Catherine seemed to be about fifty years old, but it was hard to say, the way she sat, draped over herself, a wilted flower, her wizened limbs peeking like spilled cutlery from under her brown blanket.
     When we first met, she was introduced as “Catherine the Great”, a comment that sent chuckles about the small fire pitched in the middle of a sparse grove of palms shaped like an open hand, against which the grinning faces of her friends were silhouetted, all frogs and toads and troglodytes in the dim, flickering flame.

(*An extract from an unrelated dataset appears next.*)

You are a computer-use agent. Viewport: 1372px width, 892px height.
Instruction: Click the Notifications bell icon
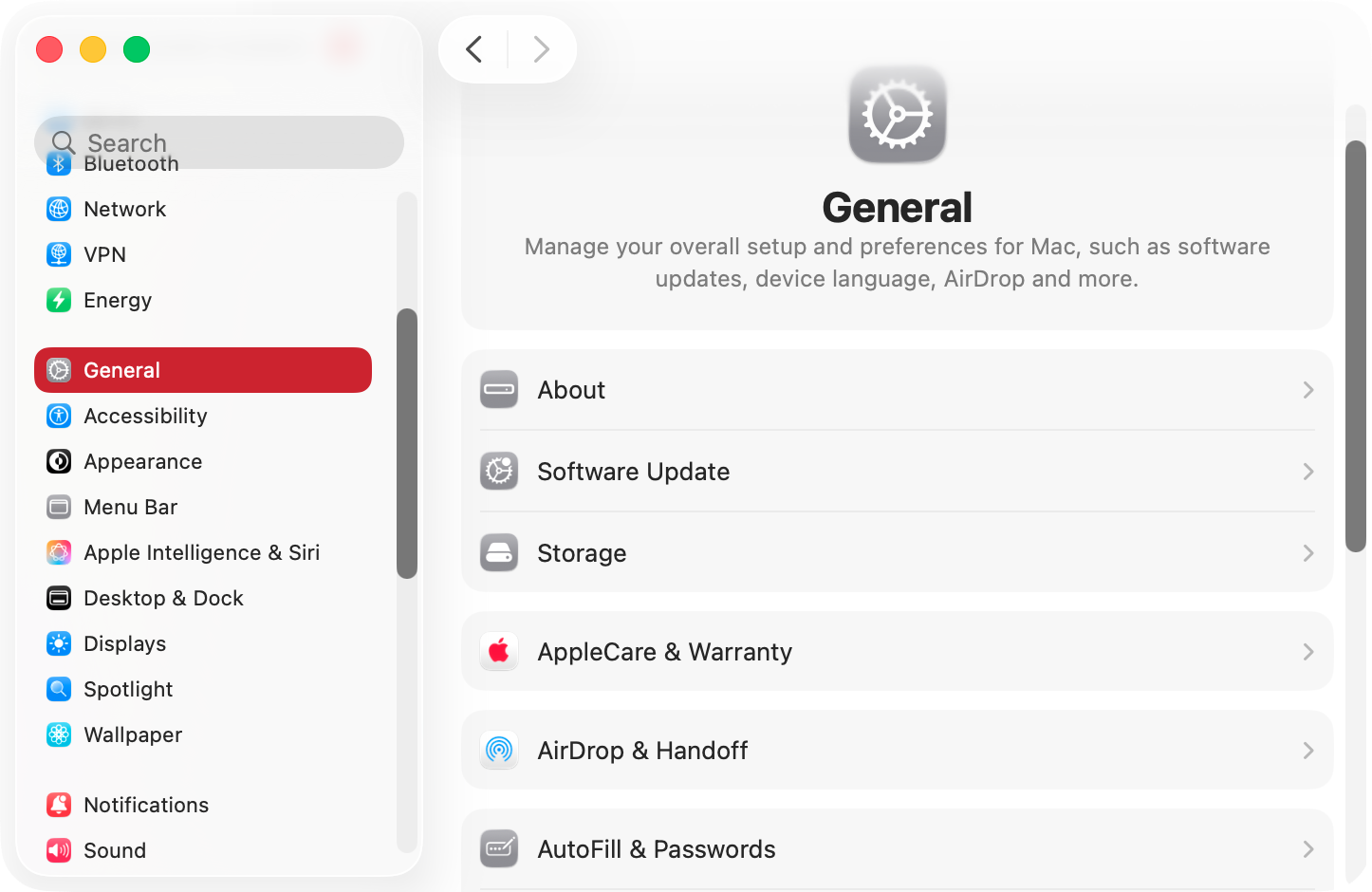point(59,805)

     Catherine wasn’t fit enough, or well enough, to move herself. No one, other than Frank, her husband, ever bothered to walk her out along the tarmac road leading to the neglected stretch of public beach that her social circle called home. The wheels of her wheelchair were locked tight with rust and sand, the rubber tires, long since having gone brittle, were all but absent from the rims. It was in this weathered throne that Catherine Hammond resided, half-asleep, half-gone, drooling at the mouth, pupils searching the undersides of her lids. She was clearly the matriarch of the group, the eleven or so mostly middle-aged homeless citizens of Three Son Island, a tiny American territory in the lower South Pacific, a prehistoric junkyard I had been deceived into believing was some select tropical paradise.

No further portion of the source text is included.